Aucune de ces trois voies n'est ni sécurisée, ni sécurisante. Et toutes les trois partent d'un présupposé implicite, mais faux : les technologies humaines, fondées sur une science mécaniste, seraient capables de modifier, en mieux, la réalité biologique et organique (donc non mécanique) des êtres vivants, en général, et des humains, en particulier.


Conclusions

Les excès de la dématérialisation et des fuites mentales dans les mondes immatériels (les métavers) conduisent déjà à un rejet du matériel, du corporel, du charnel. L'humain se voit déjà "pur esprit" connecté à une machine algorithmique de simulation ; déjà on constate le rejet des vies conjugales et sociales, au profit de vies connectées entourées d'ectoplasmes simulés.

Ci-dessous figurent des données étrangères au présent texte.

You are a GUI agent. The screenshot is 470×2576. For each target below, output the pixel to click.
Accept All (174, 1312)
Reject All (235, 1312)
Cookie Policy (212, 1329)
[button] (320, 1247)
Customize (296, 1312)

Bien sûr, on pense à Matrix où les corps ne servent que de pile à combustible pour alimenter une immense vie virtuelle d'avatars algorithmisés. Bien sûr, on pense aux fantasmes transhumanistes où le matériel n'est plus que matériaux en vue d'une "autre vie" tant mentale que physique, hors de la spatialité et de la temporalité (le mythe de l'infâme immortalité y resurgit). Le hic est que l'imagination humaine est infiniment plus pauvre et médiocre que la réalité du Réel.


Le meilleur des algorithmes ne pourra jamais rien simuler de plus que ce que l'esprit est capable d'imaginer … et ce n'est pas grand chose.